● **Source extract**

------------------------------------------------------------------------

Rare condition outside experience of emergency department staff, says hospital

A woman with a life-threatening spinal tumour was told by staff she was just stressed and needed to take a "long holiday".

Gerlaine Moult, 32, eventually paid $2500 for a private MRI which revealed the 5cm by 7cm tumour.

That was after four visits to Middlemore Hospital's emergency department over four months, with symptoms including severe headaches, a stiff neck, difficulty urinating, neck spasms, numbness and weakness down one side.

"They just told me it was the stress that had seized my neck muscles completely and it would take some time to get the movement back," said Mrs Moult, of Pukekohe.


By August 2011, she was dragging one leg and had lost feeling on one side. "I can't even explain the pain, it was so horrific," she said.

At her husband Jason's birthday party on August 27 she had to be carried to the toilet.

"She looked like somebody who'd had a stroke, her leg was dragging, she couldn't feel anything in her body," Mr Moult said.

Two days later a GP referred her for an urgent MRI. "What frustrated us was a doctor diagnosed her in five minutes and we'd been fighting for four months," Mr Moult said.

Mrs Moult's surgery at Auckland City Hospital left her paralysed, unable to walk. She spent four weeks in hospital, two weeks at a spinal rehab unit and had six weeks of radiation. "I promised myself that I'd walk out of radiation and I did."

A month ago another small tumour was removed from her brain.

Mrs Moult said she still felt no one had taken responsibility. "I got misdiagnosed by people you should trust. If you can't go to ED and get proper care, where can you go?"

Her ACC claim for a treatment injury has been turned down because ACC found the delay in diagnosis had not affected the outcome.

But she believes her ongoing muscle weakness and lack of sensation could have been avoided. "If I'd been diagnosed earlier I wouldn't have had to work so hard for the next year and a half to walk again."

Counties Manukau District Health Board acknowledged Mrs Moult's care at its emergency room didn't meet its standards, and apologised. The board also refunded the cost of the MRI.

Chief medical officer Dr Gloria Johnson said several changes were made following an investigation.

"We sincerely regret the delay in diagnosing Mrs Moult's condition and are very sorry for the impact of this on Mrs Moult and her family."

Dr Johnson said Mrs Moult's condition was rare and outside the experience of the staff who saw her.

------------------------------------------------------------------------

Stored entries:
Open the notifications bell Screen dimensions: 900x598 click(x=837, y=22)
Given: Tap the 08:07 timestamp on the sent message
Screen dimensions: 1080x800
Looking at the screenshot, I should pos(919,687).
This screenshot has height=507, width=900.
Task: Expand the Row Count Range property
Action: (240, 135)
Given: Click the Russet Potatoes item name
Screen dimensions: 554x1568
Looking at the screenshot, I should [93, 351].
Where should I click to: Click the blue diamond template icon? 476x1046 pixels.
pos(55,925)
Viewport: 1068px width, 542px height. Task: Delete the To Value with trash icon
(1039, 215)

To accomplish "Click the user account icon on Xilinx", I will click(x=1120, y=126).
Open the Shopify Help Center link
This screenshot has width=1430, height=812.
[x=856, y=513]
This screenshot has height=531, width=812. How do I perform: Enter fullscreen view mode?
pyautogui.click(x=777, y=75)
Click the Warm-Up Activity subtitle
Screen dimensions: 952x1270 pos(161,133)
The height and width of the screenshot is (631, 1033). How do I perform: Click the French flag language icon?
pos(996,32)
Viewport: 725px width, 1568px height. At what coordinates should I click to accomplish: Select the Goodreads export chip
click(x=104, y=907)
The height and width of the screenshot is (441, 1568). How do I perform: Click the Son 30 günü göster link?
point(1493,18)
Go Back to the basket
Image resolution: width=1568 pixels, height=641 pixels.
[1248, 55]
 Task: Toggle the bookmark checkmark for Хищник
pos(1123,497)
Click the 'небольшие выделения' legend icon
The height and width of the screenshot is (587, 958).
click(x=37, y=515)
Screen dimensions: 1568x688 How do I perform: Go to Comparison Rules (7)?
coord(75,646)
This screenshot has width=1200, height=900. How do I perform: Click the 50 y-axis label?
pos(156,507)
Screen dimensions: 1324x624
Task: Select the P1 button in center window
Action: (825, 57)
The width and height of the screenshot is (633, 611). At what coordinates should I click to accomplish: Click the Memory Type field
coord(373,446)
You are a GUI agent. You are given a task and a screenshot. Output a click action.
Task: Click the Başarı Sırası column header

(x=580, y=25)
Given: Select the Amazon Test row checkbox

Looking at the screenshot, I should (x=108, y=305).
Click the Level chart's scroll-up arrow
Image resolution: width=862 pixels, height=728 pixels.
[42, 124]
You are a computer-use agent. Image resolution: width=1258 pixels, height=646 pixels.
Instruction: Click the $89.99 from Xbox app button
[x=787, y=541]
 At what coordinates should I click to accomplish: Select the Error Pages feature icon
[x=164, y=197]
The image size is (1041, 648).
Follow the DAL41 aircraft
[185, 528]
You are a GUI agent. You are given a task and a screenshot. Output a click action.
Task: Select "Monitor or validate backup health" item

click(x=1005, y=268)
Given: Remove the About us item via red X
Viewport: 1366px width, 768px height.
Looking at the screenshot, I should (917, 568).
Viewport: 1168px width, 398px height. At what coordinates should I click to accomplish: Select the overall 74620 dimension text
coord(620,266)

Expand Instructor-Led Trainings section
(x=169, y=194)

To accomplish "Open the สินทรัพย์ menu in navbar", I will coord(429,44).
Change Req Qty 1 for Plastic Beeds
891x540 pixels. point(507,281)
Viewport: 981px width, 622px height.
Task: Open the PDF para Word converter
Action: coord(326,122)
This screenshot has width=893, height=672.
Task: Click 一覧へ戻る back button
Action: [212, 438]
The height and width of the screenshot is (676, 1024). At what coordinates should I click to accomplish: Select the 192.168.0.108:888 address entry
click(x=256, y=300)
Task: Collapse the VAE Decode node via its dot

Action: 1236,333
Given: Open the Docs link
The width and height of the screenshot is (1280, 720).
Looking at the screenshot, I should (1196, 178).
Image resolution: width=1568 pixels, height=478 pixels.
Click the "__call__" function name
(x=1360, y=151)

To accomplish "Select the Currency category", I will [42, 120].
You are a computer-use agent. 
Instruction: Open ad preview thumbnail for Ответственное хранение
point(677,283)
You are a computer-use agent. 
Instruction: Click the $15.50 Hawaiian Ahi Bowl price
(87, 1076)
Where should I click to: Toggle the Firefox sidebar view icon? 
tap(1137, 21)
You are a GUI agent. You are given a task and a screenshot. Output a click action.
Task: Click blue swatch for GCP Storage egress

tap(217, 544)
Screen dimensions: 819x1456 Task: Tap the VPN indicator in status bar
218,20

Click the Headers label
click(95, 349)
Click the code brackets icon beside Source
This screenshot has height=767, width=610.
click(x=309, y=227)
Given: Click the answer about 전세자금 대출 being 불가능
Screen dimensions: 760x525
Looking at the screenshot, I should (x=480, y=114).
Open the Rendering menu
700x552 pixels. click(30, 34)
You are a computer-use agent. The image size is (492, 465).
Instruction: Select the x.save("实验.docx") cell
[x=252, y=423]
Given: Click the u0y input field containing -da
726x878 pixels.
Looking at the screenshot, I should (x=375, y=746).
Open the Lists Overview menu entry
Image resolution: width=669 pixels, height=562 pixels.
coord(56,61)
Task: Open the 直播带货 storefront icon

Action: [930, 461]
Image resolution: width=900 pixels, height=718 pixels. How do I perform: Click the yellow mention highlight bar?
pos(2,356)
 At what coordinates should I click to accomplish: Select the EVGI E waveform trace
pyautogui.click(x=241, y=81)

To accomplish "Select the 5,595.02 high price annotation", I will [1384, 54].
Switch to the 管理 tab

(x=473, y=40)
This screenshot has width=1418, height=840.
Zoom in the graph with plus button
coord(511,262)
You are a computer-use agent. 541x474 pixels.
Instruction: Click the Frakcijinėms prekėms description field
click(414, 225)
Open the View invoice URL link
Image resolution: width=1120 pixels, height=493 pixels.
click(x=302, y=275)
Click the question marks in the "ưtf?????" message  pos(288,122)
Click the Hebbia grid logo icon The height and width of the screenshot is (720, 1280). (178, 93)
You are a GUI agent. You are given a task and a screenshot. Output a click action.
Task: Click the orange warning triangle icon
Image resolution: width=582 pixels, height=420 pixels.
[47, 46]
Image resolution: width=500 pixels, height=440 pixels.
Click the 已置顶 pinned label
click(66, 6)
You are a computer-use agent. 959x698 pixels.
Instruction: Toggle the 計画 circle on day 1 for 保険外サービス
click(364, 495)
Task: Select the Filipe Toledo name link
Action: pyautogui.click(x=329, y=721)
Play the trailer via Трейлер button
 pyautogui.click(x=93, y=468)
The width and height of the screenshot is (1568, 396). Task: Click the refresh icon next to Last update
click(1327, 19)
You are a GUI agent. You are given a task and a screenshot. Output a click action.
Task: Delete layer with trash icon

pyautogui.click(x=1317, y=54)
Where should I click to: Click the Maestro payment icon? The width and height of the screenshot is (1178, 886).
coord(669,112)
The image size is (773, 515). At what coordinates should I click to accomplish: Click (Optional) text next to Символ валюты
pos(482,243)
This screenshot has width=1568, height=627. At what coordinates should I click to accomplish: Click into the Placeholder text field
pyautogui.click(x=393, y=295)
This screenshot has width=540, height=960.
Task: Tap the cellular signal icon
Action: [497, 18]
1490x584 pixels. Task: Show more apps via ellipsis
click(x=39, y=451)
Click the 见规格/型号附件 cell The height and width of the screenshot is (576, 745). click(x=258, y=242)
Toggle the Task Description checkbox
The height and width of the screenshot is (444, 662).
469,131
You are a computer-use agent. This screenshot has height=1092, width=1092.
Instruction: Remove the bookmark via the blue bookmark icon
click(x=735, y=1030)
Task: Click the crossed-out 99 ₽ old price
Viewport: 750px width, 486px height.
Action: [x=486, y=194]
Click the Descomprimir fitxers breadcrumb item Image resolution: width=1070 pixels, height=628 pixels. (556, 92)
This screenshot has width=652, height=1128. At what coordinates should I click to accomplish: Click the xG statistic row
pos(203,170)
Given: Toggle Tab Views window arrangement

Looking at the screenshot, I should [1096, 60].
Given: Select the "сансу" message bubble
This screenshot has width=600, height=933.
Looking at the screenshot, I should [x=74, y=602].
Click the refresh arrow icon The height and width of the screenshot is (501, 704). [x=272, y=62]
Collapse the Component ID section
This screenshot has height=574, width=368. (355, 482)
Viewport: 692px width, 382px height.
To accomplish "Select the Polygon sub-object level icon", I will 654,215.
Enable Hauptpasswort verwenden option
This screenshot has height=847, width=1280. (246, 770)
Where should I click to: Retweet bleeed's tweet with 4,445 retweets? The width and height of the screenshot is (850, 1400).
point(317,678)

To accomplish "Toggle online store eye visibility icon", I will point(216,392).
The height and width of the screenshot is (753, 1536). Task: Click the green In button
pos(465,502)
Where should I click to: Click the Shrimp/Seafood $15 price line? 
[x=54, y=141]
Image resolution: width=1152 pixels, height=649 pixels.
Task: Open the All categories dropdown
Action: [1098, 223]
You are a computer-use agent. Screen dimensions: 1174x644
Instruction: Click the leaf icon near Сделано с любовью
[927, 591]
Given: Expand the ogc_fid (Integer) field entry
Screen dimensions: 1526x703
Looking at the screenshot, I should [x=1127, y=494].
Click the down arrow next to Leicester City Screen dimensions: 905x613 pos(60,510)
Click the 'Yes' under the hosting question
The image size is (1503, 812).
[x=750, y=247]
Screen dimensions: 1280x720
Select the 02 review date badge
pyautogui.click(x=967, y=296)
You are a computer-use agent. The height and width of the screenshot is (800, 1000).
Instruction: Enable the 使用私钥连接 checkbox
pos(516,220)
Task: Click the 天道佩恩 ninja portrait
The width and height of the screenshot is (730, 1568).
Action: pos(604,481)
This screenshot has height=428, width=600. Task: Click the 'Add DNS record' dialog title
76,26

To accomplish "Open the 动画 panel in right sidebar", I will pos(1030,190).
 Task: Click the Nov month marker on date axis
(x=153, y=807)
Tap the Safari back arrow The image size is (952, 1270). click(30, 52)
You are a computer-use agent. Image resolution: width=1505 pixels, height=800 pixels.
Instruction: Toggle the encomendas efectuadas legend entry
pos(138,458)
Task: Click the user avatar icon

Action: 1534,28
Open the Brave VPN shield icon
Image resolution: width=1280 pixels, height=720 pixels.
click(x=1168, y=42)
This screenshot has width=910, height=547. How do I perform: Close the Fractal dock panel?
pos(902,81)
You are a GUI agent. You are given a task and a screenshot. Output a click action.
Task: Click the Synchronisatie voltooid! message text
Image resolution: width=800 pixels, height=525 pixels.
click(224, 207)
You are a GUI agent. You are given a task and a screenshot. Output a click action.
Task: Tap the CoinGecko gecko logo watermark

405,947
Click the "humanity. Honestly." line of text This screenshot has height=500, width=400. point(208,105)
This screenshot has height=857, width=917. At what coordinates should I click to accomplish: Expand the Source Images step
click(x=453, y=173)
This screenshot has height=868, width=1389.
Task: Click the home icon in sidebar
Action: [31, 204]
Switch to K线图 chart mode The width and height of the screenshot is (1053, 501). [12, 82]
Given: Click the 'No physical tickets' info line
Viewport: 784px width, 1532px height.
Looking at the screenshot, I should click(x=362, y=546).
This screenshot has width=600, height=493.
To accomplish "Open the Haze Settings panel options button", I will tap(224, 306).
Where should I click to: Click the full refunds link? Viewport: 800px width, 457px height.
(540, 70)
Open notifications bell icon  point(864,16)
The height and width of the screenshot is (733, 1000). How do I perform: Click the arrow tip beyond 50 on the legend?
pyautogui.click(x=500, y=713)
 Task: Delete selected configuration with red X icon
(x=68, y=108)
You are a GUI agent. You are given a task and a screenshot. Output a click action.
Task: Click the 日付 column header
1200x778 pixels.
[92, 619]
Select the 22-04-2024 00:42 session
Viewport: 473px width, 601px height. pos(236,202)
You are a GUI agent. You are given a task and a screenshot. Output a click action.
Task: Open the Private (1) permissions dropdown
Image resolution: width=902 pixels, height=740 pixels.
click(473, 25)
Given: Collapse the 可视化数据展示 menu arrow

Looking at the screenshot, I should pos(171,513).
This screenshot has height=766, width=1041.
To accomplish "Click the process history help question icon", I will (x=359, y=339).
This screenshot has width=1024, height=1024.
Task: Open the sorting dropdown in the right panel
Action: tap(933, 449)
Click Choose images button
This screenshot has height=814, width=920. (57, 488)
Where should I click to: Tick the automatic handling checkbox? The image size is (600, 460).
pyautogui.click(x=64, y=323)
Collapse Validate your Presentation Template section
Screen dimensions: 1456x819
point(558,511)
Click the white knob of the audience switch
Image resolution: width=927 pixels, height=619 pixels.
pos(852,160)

------------------------------------------------------------------------

● **Work instruction**
Answer these questions using the article about the spinal tumour:
(a) How much did Gerlaine Moult pay for the private MRI?
(b) How many times did she visit Middlemore Hospital's emergency department before the tumour was found?
(c) Why was her ACC claim for a treatment injury turned down?

● **Expected answer**
(a) $2500
(b) Four times, over four months
(c) ACC found that the delay in diagnosis had not affected the outcome.